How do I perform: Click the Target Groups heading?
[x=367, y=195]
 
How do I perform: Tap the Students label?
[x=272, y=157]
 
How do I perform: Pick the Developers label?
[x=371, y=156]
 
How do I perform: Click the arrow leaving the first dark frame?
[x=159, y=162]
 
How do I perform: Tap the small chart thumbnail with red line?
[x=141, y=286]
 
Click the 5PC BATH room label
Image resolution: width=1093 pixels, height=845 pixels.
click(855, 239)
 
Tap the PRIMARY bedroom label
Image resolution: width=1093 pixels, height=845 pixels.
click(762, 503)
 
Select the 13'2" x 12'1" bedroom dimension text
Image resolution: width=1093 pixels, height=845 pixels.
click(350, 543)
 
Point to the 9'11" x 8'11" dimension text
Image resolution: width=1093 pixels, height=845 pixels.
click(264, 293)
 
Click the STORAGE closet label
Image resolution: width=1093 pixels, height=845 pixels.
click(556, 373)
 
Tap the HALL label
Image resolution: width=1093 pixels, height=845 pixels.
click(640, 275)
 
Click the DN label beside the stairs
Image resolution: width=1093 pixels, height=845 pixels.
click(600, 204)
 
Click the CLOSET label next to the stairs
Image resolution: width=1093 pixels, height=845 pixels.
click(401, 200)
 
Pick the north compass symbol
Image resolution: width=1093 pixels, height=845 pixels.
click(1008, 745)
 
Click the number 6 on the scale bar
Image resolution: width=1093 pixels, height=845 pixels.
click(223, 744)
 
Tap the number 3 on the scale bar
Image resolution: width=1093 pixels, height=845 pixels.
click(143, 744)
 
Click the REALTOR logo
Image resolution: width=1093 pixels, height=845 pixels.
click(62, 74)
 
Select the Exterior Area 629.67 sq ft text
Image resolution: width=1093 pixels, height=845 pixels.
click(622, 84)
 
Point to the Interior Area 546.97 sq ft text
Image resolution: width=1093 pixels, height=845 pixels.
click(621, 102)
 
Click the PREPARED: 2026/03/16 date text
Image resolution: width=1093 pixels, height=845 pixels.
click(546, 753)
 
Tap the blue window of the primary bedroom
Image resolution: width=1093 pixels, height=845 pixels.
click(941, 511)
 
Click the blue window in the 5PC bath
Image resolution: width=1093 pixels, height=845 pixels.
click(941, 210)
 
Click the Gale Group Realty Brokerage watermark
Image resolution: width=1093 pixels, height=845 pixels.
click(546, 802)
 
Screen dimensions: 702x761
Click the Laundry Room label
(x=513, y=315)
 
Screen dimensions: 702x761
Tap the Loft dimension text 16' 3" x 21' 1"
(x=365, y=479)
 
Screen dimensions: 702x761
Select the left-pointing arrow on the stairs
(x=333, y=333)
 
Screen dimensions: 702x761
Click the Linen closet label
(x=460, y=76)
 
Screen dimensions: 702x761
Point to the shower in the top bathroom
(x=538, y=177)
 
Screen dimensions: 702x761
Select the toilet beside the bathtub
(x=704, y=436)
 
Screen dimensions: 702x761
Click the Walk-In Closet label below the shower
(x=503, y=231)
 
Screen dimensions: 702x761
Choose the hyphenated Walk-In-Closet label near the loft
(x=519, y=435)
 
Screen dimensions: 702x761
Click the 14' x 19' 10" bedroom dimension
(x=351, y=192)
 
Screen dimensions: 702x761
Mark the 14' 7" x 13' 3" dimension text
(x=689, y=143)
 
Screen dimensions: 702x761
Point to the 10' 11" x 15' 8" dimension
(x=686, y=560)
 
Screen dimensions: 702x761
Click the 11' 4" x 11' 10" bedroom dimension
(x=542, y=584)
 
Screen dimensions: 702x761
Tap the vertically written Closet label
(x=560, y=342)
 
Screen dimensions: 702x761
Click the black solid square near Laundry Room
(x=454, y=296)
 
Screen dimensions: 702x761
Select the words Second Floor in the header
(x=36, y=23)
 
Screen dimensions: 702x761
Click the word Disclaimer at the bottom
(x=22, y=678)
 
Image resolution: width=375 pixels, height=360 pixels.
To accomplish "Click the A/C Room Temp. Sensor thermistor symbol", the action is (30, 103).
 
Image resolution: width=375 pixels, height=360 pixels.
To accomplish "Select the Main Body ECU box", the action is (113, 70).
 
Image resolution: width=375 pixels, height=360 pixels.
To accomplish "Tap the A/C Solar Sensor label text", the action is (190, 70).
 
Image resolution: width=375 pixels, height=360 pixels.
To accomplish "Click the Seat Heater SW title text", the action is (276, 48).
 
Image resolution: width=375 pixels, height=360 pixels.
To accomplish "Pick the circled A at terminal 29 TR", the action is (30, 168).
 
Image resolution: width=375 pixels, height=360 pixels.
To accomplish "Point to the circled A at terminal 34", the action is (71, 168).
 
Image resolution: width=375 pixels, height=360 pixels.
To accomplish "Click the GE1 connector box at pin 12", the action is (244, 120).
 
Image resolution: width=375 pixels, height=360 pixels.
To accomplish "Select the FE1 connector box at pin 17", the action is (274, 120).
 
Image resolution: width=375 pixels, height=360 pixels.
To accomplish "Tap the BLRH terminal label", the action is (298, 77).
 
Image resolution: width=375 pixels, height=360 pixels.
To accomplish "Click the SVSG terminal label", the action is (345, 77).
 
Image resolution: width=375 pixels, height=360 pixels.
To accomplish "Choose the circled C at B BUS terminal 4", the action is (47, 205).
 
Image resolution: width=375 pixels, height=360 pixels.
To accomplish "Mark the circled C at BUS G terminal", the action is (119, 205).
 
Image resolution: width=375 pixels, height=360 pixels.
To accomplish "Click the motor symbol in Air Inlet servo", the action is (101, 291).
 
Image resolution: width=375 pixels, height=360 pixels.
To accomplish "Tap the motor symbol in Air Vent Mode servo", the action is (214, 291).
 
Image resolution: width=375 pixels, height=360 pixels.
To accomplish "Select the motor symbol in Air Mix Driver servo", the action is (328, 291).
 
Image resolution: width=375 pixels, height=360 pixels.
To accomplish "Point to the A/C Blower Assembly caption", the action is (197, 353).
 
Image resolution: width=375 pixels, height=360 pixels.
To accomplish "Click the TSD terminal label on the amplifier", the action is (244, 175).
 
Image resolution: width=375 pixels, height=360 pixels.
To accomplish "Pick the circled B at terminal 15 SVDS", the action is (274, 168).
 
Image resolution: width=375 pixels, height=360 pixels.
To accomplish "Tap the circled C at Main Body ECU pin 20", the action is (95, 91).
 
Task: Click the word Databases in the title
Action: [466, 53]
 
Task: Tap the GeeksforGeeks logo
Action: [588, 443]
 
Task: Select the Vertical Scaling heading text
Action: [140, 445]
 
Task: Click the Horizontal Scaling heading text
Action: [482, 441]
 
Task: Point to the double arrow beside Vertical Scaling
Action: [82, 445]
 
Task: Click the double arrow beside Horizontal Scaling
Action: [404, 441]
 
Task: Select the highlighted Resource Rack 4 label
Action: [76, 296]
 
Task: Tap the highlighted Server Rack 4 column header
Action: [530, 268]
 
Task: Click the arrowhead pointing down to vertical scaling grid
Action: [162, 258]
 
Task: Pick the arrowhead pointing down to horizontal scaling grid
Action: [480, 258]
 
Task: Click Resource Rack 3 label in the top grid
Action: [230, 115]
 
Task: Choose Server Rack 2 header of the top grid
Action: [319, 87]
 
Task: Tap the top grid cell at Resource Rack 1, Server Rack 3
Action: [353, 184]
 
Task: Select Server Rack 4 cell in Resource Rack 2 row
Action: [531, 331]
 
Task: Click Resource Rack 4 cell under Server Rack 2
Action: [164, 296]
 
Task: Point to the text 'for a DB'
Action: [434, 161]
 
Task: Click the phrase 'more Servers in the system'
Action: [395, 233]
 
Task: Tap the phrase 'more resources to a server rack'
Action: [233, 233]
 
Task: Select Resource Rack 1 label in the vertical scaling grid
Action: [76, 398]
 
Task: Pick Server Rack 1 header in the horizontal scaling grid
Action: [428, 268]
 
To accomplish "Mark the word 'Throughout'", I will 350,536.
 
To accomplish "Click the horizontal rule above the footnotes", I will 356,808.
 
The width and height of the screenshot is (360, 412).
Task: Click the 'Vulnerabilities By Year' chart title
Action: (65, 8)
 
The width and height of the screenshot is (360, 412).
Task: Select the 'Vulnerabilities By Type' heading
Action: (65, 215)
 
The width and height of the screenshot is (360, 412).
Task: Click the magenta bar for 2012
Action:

━━━━━━━━━━━━━━━━━━━━━━━━━━━━━━

▶ **Task statement**
Convert the data above, from the line with "How do I perform: Tap the small" to the line with "click(546, 802)", into a Markdown table with the columns "Row" and "Line". Put one line per row with its row number, and skip the blank lines.

▶ **Correct output**
| Row | Line |
|---|---|
| 1 | How do I perform: Tap the small chart thumbnail with red line? |
| 2 | [x=141, y=286] |
| 3 | Click the 5PC BATH room label |
| 4 | Image resolution: width=1093 pixels, height=845 pixels. |
| 5 | click(855, 239) |
| 6 | Tap the PRIMARY bedroom label |
| 7 | Image resolution: width=1093 pixels, height=845 pixels. |
| 8 | click(762, 503) |
| 9 | Select the 13'2" x 12'1" bedroom dimension text |
| 10 | Image resolution: width=1093 pixels, height=845 pixels. |
| 11 | click(350, 543) |
| 12 | Point to the 9'11" x 8'11" dimension text |
| 13 | Image resolution: width=1093 pixels, height=845 pixels. |
| 14 | click(264, 293) |
| 15 | Click the STORAGE closet label |
| 16 | Image resolution: width=1093 pixels, height=845 pixels. |
| 17 | click(556, 373) |
| 18 | Tap the HALL label |
| 19 | Image resolution: width=1093 pixels, height=845 pixels. |
| 20 | click(640, 275) |
| 21 | Click the DN label beside the stairs |
| 22 | Image resolution: width=1093 pixels, height=845 pixels. |
| 23 | click(600, 204) |
| 24 | Click the CLOSET label next to the stairs |
| 25 | Image resolution: width=1093 pixels, height=845 pixels. |
| 26 | click(401, 200) |
| 27 | Pick the north compass symbol |
| 28 | Image resolution: width=1093 pixels, height=845 pixels. |
| 29 | click(1008, 745) |
| 30 | Click the number 6 on the scale bar |
| 31 | Image resolution: width=1093 pixels, height=845 pixels. |
| 32 | click(223, 744) |
| 33 | Tap the number 3 on the scale bar |
| 34 | Image resolution: width=1093 pixels, height=845 pixels. |
| 35 | click(143, 744) |
| 36 | Click the REALTOR logo |
| 37 | Image resolution: width=1093 pixels, height=845 pixels. |
| 38 | click(62, 74) |
| 39 | Select the Exterior Area 629.67 sq ft text |
| 40 | Image resolution: width=1093 pixels, height=845 pixels. |
| 41 | click(622, 84) |
| 42 | Point to the Interior Area 546.97 sq ft text |
| 43 | Image resolution: width=1093 pixels, height=845 pixels. |
| 44 | click(621, 102) |
| 45 | Click the PREPARED: 2026/03/16 date text |
| 46 | Image resolution: width=1093 pixels, height=845 pixels. |
| 47 | click(546, 753) |
| 48 | Tap the blue window of the primary bedroom |
| 49 | Image resolution: width=1093 pixels, height=845 pixels. |
| 50 | click(941, 511) |
| 51 | Click the blue window in the 5PC bath |
| 52 | Image resolution: width=1093 pixels, height=845 pixels. |
| 53 | click(941, 210) |
| 54 | Click the Gale Group Realty Brokerage watermark |
| 55 | Image resolution: width=1093 pixels, height=845 pixels. |
| 56 | click(546, 802) |